→ TASK DETAILS
Copy the following items again line for line, changing nothing.

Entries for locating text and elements
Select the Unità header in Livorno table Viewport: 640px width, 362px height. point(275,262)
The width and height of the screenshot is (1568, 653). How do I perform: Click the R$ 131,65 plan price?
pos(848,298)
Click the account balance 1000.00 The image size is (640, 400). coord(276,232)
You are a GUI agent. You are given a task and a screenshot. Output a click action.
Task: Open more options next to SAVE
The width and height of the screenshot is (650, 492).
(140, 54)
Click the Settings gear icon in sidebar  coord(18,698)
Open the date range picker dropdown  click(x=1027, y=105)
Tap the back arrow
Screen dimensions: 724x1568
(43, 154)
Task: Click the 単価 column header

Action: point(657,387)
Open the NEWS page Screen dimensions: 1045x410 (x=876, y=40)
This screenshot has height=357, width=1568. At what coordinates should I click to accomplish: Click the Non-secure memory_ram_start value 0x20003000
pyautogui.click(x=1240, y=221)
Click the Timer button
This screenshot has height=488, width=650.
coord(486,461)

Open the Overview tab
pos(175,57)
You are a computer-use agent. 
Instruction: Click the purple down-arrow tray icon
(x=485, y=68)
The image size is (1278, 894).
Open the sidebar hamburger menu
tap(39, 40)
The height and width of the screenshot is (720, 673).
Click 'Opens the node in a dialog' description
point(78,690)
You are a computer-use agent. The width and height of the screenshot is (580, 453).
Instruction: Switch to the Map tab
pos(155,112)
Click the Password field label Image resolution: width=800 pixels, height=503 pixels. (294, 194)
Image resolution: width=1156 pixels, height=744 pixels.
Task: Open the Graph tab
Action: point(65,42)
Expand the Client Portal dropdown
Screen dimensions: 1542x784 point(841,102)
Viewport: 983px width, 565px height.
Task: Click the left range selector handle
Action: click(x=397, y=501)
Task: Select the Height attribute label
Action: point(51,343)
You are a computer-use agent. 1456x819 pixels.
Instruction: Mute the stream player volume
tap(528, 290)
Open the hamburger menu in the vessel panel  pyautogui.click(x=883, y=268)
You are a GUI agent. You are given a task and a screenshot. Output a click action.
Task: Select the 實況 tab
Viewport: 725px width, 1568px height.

→ RESPONSE TO THIS TASK
Select the Unità header in Livorno table Viewport: 640px width, 362px height. point(275,262)
The width and height of the screenshot is (1568, 653). How do I perform: Click the R$ 131,65 plan price?
pos(848,298)
Click the account balance 1000.00 The image size is (640, 400). coord(276,232)
You are a GUI agent. You are given a task and a screenshot. Output a click action.
Task: Open more options next to SAVE
The width and height of the screenshot is (650, 492).
(140, 54)
Click the Settings gear icon in sidebar  coord(18,698)
Open the date range picker dropdown  click(x=1027, y=105)
Tap the back arrow
Screen dimensions: 724x1568
(43, 154)
Task: Click the 単価 column header

Action: point(657,387)
Open the NEWS page Screen dimensions: 1045x410 (x=876, y=40)
This screenshot has height=357, width=1568. At what coordinates should I click to accomplish: Click the Non-secure memory_ram_start value 0x20003000
pyautogui.click(x=1240, y=221)
Click the Timer button
This screenshot has height=488, width=650.
coord(486,461)

Open the Overview tab
pos(175,57)
You are a computer-use agent. 
Instruction: Click the purple down-arrow tray icon
(x=485, y=68)
The image size is (1278, 894).
Open the sidebar hamburger menu
tap(39, 40)
The height and width of the screenshot is (720, 673).
Click 'Opens the node in a dialog' description
point(78,690)
You are a computer-use agent. The width and height of the screenshot is (580, 453).
Instruction: Switch to the Map tab
pos(155,112)
Click the Password field label Image resolution: width=800 pixels, height=503 pixels. (294, 194)
Image resolution: width=1156 pixels, height=744 pixels.
Task: Open the Graph tab
Action: point(65,42)
Expand the Client Portal dropdown
Screen dimensions: 1542x784 point(841,102)
Viewport: 983px width, 565px height.
Task: Click the left range selector handle
Action: click(x=397, y=501)
Task: Select the Height attribute label
Action: point(51,343)
You are a computer-use agent. 1456x819 pixels.
Instruction: Mute the stream player volume
tap(528, 290)
Open the hamburger menu in the vessel panel  pyautogui.click(x=883, y=268)
You are a GUI agent. You are given a task and a screenshot. Output a click action.
Task: Select the 實況 tab
Viewport: 725px width, 1568px height.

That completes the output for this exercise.